● **Data for processing**
----
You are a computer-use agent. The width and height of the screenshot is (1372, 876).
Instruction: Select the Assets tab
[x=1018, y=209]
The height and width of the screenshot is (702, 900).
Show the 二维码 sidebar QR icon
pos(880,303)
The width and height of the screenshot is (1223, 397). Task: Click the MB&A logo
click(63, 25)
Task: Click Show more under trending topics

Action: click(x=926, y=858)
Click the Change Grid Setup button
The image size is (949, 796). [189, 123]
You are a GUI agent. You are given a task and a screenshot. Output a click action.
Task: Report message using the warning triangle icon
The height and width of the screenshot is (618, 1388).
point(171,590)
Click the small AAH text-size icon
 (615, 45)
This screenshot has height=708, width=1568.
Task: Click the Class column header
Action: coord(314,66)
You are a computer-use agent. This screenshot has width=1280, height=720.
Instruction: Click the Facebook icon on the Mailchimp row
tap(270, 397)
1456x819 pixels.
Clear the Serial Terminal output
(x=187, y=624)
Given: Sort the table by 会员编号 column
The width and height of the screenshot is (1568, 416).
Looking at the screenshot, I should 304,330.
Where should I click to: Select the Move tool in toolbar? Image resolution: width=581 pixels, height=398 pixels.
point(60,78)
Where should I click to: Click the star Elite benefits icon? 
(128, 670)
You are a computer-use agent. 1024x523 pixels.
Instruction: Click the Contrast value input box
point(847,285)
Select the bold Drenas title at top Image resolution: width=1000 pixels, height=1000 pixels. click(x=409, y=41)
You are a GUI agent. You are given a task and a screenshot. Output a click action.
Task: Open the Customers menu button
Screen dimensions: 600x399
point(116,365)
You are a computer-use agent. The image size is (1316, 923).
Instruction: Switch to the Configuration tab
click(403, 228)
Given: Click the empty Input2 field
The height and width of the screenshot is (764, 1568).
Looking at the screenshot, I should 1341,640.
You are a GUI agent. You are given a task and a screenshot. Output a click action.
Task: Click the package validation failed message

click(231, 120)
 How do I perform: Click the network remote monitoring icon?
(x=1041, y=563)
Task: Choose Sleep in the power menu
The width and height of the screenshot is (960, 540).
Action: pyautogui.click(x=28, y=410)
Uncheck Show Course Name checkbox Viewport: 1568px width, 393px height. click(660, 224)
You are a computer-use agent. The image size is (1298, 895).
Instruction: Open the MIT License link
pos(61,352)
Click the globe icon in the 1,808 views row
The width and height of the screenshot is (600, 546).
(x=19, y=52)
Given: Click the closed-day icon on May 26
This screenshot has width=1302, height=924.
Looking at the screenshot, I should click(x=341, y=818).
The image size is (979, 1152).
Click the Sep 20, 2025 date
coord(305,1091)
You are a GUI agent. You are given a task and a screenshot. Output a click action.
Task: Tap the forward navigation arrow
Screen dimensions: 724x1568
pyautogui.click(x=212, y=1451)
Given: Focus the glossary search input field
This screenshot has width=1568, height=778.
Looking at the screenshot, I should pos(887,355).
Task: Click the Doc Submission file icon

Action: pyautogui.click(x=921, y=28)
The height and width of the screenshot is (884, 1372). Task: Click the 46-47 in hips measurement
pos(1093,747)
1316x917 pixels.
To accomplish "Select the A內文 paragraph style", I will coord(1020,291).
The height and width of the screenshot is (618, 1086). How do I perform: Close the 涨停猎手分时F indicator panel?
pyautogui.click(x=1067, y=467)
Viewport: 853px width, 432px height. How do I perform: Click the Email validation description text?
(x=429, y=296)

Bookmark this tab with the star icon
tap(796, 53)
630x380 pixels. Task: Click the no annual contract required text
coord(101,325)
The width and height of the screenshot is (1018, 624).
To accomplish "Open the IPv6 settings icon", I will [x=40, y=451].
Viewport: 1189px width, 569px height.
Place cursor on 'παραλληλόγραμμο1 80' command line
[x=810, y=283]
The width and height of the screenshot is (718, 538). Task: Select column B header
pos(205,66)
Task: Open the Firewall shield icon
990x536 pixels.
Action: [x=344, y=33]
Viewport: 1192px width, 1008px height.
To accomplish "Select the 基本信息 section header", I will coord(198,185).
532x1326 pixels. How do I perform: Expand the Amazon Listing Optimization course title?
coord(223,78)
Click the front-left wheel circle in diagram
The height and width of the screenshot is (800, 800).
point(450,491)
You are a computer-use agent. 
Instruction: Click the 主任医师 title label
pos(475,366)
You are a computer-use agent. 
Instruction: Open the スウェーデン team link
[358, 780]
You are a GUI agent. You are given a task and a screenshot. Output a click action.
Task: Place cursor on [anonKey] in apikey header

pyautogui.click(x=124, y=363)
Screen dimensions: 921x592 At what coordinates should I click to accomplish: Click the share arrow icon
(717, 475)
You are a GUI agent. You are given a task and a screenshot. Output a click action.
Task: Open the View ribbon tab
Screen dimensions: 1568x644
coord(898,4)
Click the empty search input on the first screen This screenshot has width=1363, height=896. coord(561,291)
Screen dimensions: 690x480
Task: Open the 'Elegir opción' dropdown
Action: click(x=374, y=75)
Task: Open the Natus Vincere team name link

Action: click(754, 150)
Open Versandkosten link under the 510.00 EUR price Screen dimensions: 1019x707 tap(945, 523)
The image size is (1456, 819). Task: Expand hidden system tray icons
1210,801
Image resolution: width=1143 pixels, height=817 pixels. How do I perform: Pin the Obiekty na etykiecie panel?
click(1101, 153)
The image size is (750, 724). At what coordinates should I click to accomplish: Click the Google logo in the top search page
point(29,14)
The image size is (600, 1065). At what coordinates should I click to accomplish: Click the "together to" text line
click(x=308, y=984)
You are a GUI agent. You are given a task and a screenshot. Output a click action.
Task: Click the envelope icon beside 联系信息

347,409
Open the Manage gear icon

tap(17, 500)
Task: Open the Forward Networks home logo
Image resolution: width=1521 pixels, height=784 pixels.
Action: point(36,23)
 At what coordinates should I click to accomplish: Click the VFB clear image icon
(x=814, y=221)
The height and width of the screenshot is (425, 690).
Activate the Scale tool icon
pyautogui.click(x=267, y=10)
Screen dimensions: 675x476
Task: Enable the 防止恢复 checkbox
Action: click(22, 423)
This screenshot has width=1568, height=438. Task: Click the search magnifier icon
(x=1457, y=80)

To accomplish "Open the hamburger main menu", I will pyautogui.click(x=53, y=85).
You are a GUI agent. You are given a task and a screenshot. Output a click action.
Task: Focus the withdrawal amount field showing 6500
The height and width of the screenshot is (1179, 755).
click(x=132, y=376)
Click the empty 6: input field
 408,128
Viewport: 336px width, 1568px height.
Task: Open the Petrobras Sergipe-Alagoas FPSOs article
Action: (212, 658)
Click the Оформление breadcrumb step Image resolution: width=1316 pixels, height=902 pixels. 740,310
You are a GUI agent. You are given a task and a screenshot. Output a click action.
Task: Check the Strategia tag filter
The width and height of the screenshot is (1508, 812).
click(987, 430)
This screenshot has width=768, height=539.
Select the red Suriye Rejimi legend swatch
----
● **Exercise goal**
Quote every line of the listing above word for word, with nothing changed.

● **Written reply**
You are a computer-use agent. The width and height of the screenshot is (1372, 876).
Instruction: Select the Assets tab
[x=1018, y=209]
The height and width of the screenshot is (702, 900).
Show the 二维码 sidebar QR icon
pos(880,303)
The width and height of the screenshot is (1223, 397). Task: Click the MB&A logo
click(63, 25)
Task: Click Show more under trending topics

Action: click(x=926, y=858)
Click the Change Grid Setup button
The image size is (949, 796). [189, 123]
You are a GUI agent. You are given a task and a screenshot. Output a click action.
Task: Report message using the warning triangle icon
The height and width of the screenshot is (618, 1388).
point(171,590)
Click the small AAH text-size icon
 (615, 45)
This screenshot has height=708, width=1568.
Task: Click the Class column header
Action: coord(314,66)
You are a computer-use agent. This screenshot has width=1280, height=720.
Instruction: Click the Facebook icon on the Mailchimp row
tap(270, 397)
1456x819 pixels.
Clear the Serial Terminal output
(x=187, y=624)
Given: Sort the table by 会员编号 column
The width and height of the screenshot is (1568, 416).
Looking at the screenshot, I should 304,330.
Where should I click to: Select the Move tool in toolbar? Image resolution: width=581 pixels, height=398 pixels.
point(60,78)
Where should I click to: Click the star Elite benefits icon? 
(128, 670)
You are a computer-use agent. 1024x523 pixels.
Instruction: Click the Contrast value input box
point(847,285)
Select the bold Drenas title at top Image resolution: width=1000 pixels, height=1000 pixels. click(x=409, y=41)
You are a GUI agent. You are given a task and a screenshot. Output a click action.
Task: Open the Customers menu button
Screen dimensions: 600x399
point(116,365)
You are a computer-use agent. The image size is (1316, 923).
Instruction: Switch to the Configuration tab
click(403, 228)
Given: Click the empty Input2 field
The height and width of the screenshot is (764, 1568).
Looking at the screenshot, I should 1341,640.
You are a GUI agent. You are given a task and a screenshot. Output a click action.
Task: Click the package validation failed message

click(231, 120)
 How do I perform: Click the network remote monitoring icon?
(x=1041, y=563)
Task: Choose Sleep in the power menu
The width and height of the screenshot is (960, 540).
Action: pyautogui.click(x=28, y=410)
Uncheck Show Course Name checkbox Viewport: 1568px width, 393px height. click(660, 224)
You are a computer-use agent. The image size is (1298, 895).
Instruction: Open the MIT License link
pos(61,352)
Click the globe icon in the 1,808 views row
The width and height of the screenshot is (600, 546).
(x=19, y=52)
Given: Click the closed-day icon on May 26
This screenshot has width=1302, height=924.
Looking at the screenshot, I should click(x=341, y=818).
The image size is (979, 1152).
Click the Sep 20, 2025 date
coord(305,1091)
You are a GUI agent. You are given a task and a screenshot. Output a click action.
Task: Tap the forward navigation arrow
Screen dimensions: 724x1568
pyautogui.click(x=212, y=1451)
Given: Focus the glossary search input field
This screenshot has width=1568, height=778.
Looking at the screenshot, I should pos(887,355).
Task: Click the Doc Submission file icon

Action: pyautogui.click(x=921, y=28)
The height and width of the screenshot is (884, 1372). Task: Click the 46-47 in hips measurement
pos(1093,747)
1316x917 pixels.
To accomplish "Select the A內文 paragraph style", I will coord(1020,291).
The height and width of the screenshot is (618, 1086). How do I perform: Close the 涨停猎手分时F indicator panel?
pyautogui.click(x=1067, y=467)
Viewport: 853px width, 432px height. How do I perform: Click the Email validation description text?
(x=429, y=296)

Bookmark this tab with the star icon
tap(796, 53)
630x380 pixels. Task: Click the no annual contract required text
coord(101,325)
The width and height of the screenshot is (1018, 624).
To accomplish "Open the IPv6 settings icon", I will [x=40, y=451].
Viewport: 1189px width, 569px height.
Place cursor on 'παραλληλόγραμμο1 80' command line
[x=810, y=283]
The width and height of the screenshot is (718, 538). Task: Select column B header
pos(205,66)
Task: Open the Firewall shield icon
990x536 pixels.
Action: [x=344, y=33]
Viewport: 1192px width, 1008px height.
To accomplish "Select the 基本信息 section header", I will coord(198,185).
532x1326 pixels. How do I perform: Expand the Amazon Listing Optimization course title?
coord(223,78)
Click the front-left wheel circle in diagram
The height and width of the screenshot is (800, 800).
point(450,491)
You are a computer-use agent. 
Instruction: Click the 主任医师 title label
pos(475,366)
You are a computer-use agent. 
Instruction: Open the スウェーデン team link
[358, 780]
You are a GUI agent. You are given a task and a screenshot. Output a click action.
Task: Place cursor on [anonKey] in apikey header

pyautogui.click(x=124, y=363)
Screen dimensions: 921x592 At what coordinates should I click to accomplish: Click the share arrow icon
(717, 475)
You are a GUI agent. You are given a task and a screenshot. Output a click action.
Task: Open the View ribbon tab
Screen dimensions: 1568x644
coord(898,4)
Click the empty search input on the first screen This screenshot has width=1363, height=896. coord(561,291)
Screen dimensions: 690x480
Task: Open the 'Elegir opción' dropdown
Action: click(x=374, y=75)
Task: Open the Natus Vincere team name link

Action: click(754, 150)
Open Versandkosten link under the 510.00 EUR price Screen dimensions: 1019x707 tap(945, 523)
The image size is (1456, 819). Task: Expand hidden system tray icons
1210,801
Image resolution: width=1143 pixels, height=817 pixels. How do I perform: Pin the Obiekty na etykiecie panel?
click(1101, 153)
The image size is (750, 724). At what coordinates should I click to accomplish: Click the Google logo in the top search page
point(29,14)
The image size is (600, 1065). At what coordinates should I click to accomplish: Click the "together to" text line
click(x=308, y=984)
You are a GUI agent. You are given a task and a screenshot. Output a click action.
Task: Click the envelope icon beside 联系信息

347,409
Open the Manage gear icon

tap(17, 500)
Task: Open the Forward Networks home logo
Image resolution: width=1521 pixels, height=784 pixels.
Action: point(36,23)
 At what coordinates should I click to accomplish: Click the VFB clear image icon
(x=814, y=221)
The height and width of the screenshot is (425, 690).
Activate the Scale tool icon
pyautogui.click(x=267, y=10)
Screen dimensions: 675x476
Task: Enable the 防止恢复 checkbox
Action: click(22, 423)
This screenshot has width=1568, height=438. Task: Click the search magnifier icon
(x=1457, y=80)

To accomplish "Open the hamburger main menu", I will pyautogui.click(x=53, y=85).
You are a GUI agent. You are given a task and a screenshot. Output a click action.
Task: Focus the withdrawal amount field showing 6500
The height and width of the screenshot is (1179, 755).
click(x=132, y=376)
Click the empty 6: input field
 408,128
Viewport: 336px width, 1568px height.
Task: Open the Petrobras Sergipe-Alagoas FPSOs article
Action: (212, 658)
Click the Оформление breadcrumb step Image resolution: width=1316 pixels, height=902 pixels. 740,310
You are a GUI agent. You are given a task and a screenshot. Output a click action.
Task: Check the Strategia tag filter
The width and height of the screenshot is (1508, 812).
click(987, 430)
This screenshot has width=768, height=539.
Select the red Suriye Rejimi legend swatch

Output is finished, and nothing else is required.